** Supplied entries follows **
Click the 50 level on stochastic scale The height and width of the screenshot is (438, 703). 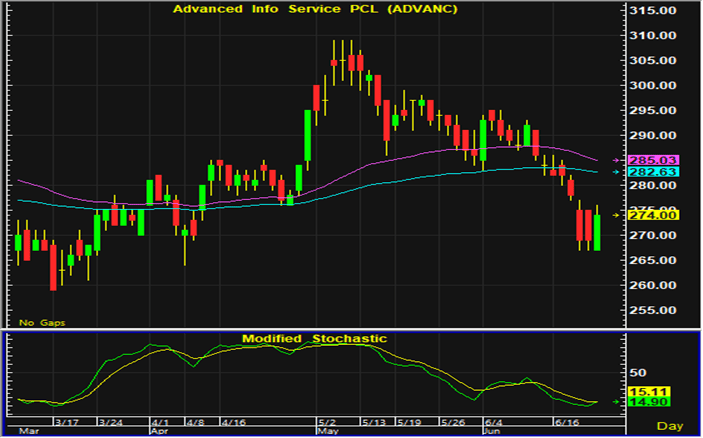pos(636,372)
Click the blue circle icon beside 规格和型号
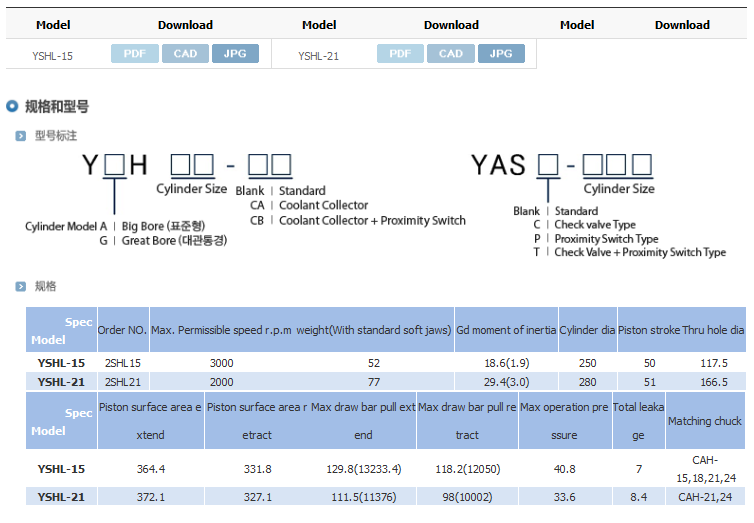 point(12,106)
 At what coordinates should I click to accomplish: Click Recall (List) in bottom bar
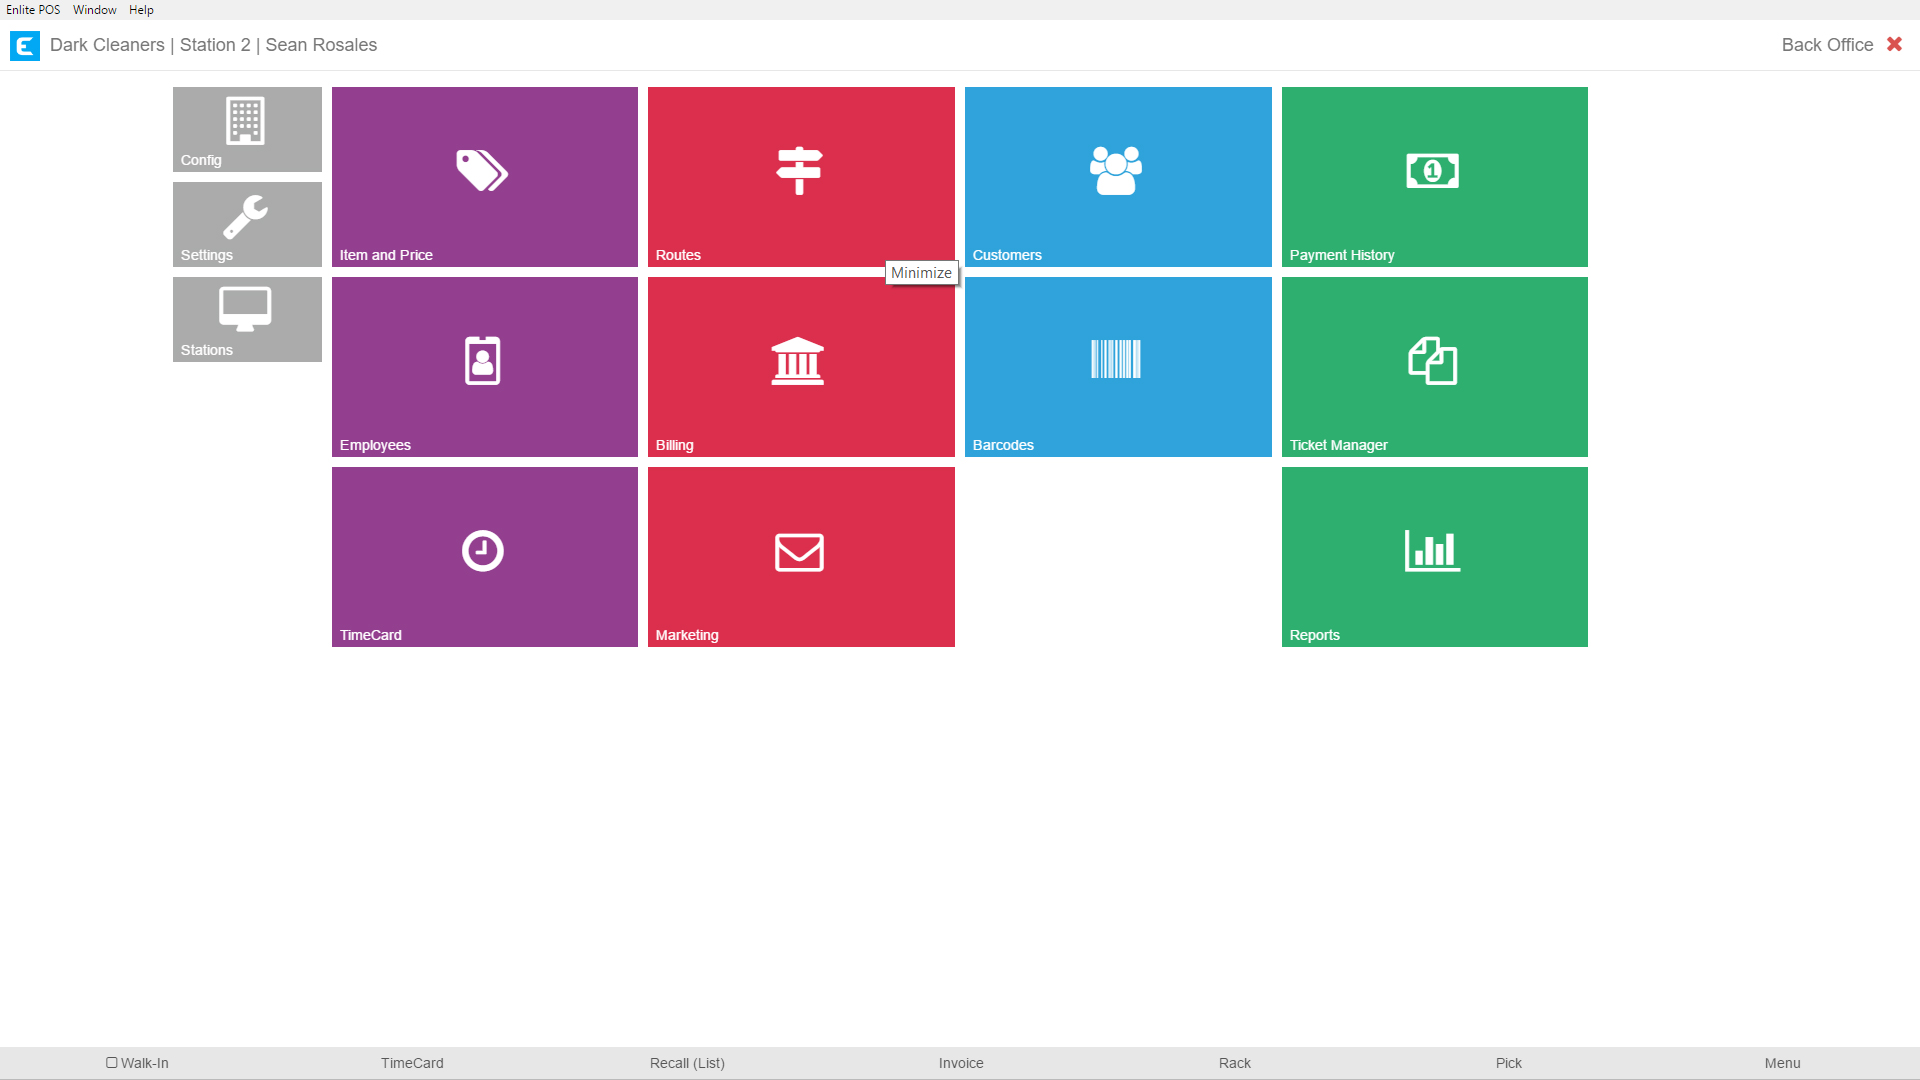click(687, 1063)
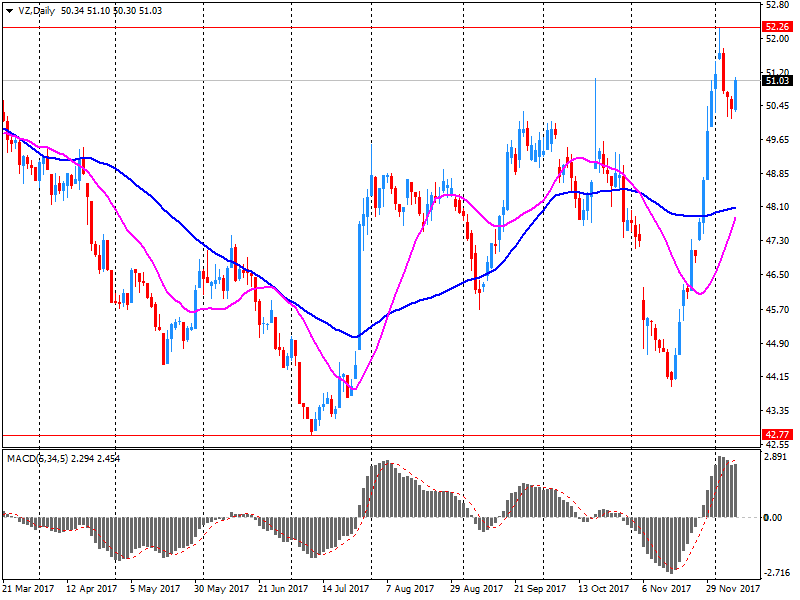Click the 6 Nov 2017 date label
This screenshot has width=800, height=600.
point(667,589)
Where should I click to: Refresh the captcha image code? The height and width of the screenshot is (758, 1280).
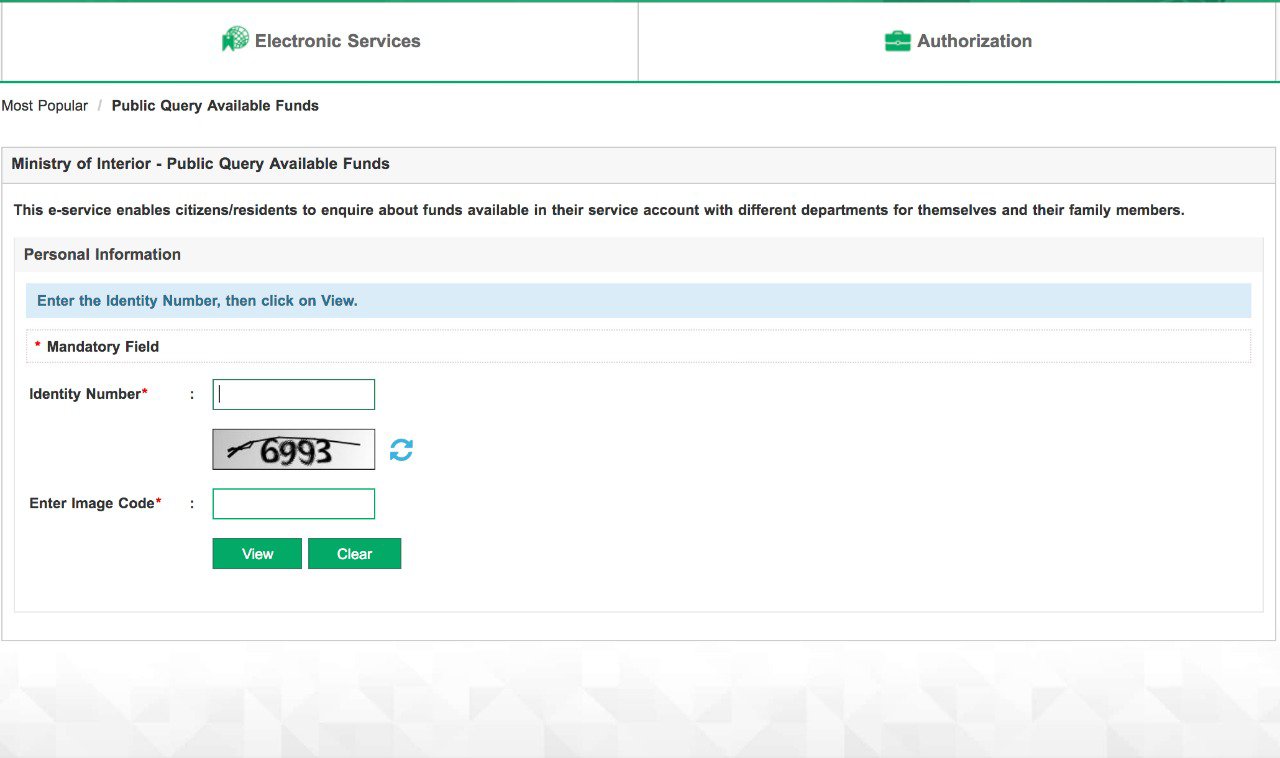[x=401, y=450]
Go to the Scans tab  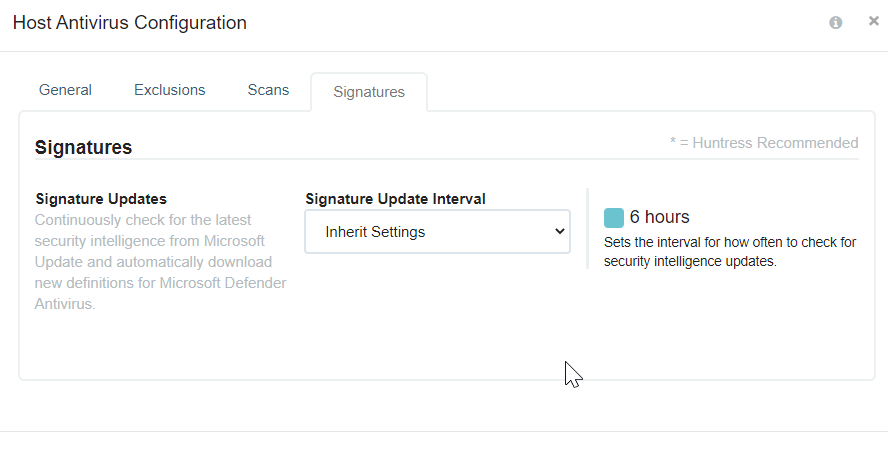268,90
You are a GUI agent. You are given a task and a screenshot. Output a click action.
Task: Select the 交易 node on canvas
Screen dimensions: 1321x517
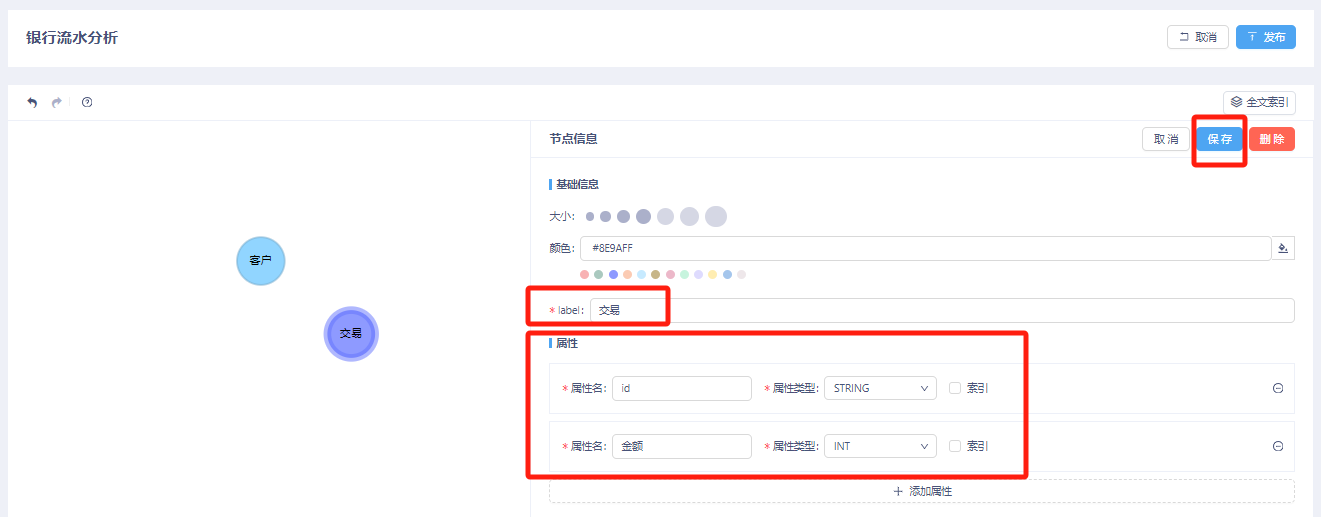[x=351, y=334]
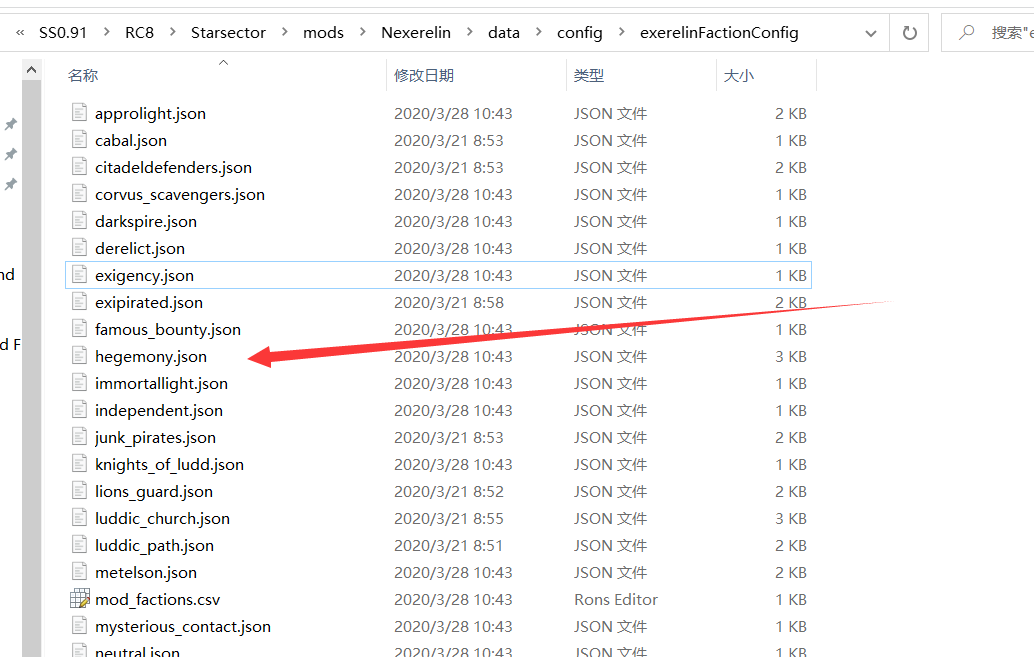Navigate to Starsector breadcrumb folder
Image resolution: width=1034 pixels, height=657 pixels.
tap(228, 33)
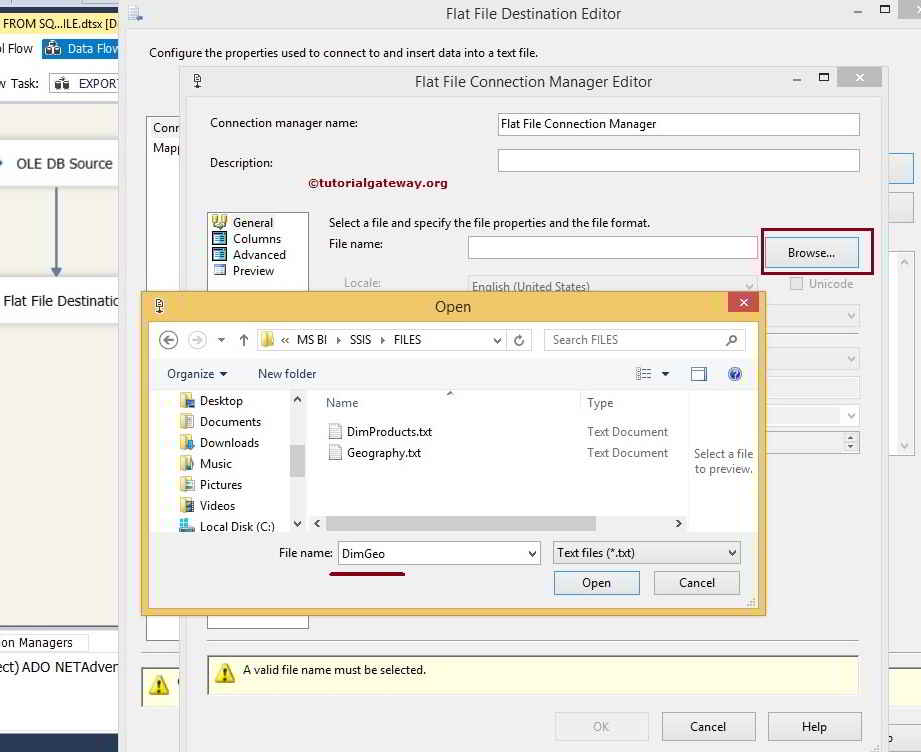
** End of Supplied entries **
● **Requirement**: Excluding all pictures, print exactly and only the lines from the line with "You are a GUI" through the end of the records above, both ends included.

● **Result of this exercise**:
You are a GUI agent. You are given a task and a screenshot. Output a click action.
Task: Select the 交易 node on canvas
Screen dimensions: 1321x517
[x=351, y=334]
Navigate to Starsector breadcrumb folder
Image resolution: width=1034 pixels, height=657 pixels.
tap(228, 33)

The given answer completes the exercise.